Your task:
Exactly copy the final stretch of the listing below: the line with "Všeobecné a zvláštní" and every line after it.

━━━ Excerpted records ━━━

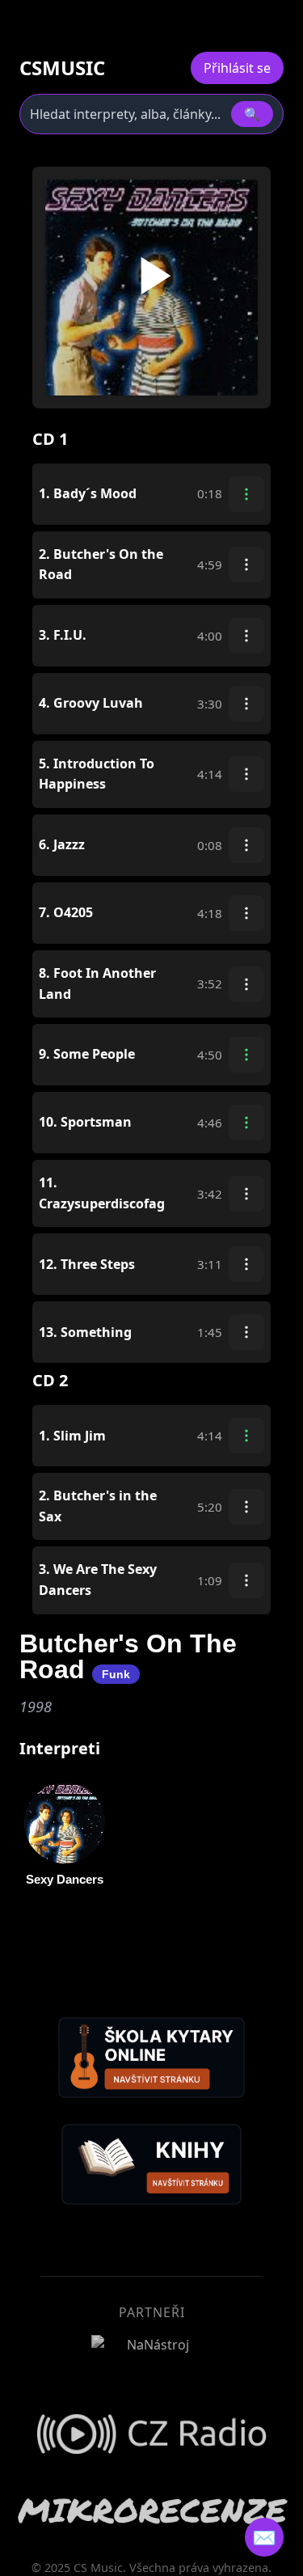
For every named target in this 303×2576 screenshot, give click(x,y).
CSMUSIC (62, 68)
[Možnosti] (246, 494)
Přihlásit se (237, 68)
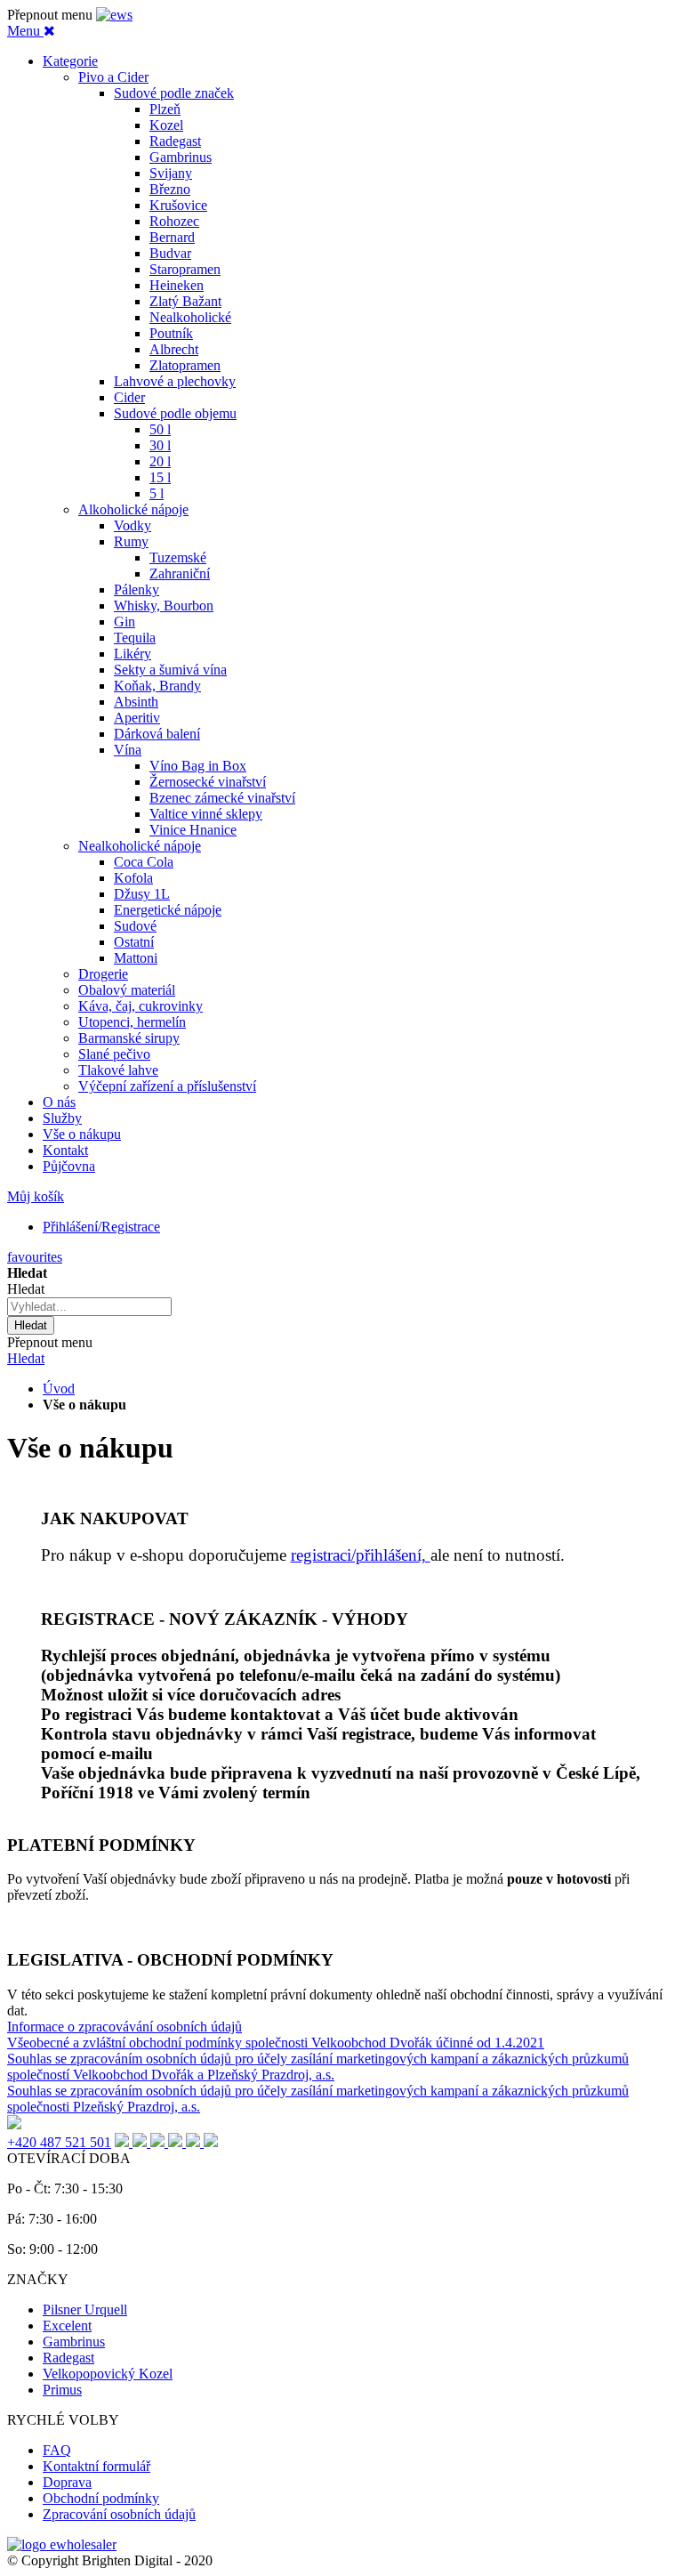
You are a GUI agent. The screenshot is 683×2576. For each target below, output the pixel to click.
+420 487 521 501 (59, 2142)
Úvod (59, 1388)
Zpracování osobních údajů (119, 2514)
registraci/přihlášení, (360, 1555)
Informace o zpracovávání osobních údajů (124, 2026)
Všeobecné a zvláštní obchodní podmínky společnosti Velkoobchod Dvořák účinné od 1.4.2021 (275, 2042)
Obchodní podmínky (101, 2498)
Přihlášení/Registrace (101, 1226)
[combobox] (89, 1306)
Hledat (25, 1358)
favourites (34, 1256)
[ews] (114, 14)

━━━

Solution below:
Všeobecné a zvláštní obchodní podmínky společnosti Velkoobchod Dvořák účinné od 1.4.2021 (275, 2042)
Obchodní podmínky (101, 2498)
Přihlášení/Registrace (101, 1226)
[combobox] (89, 1306)
Hledat (25, 1358)
favourites (34, 1256)
[ews] (114, 14)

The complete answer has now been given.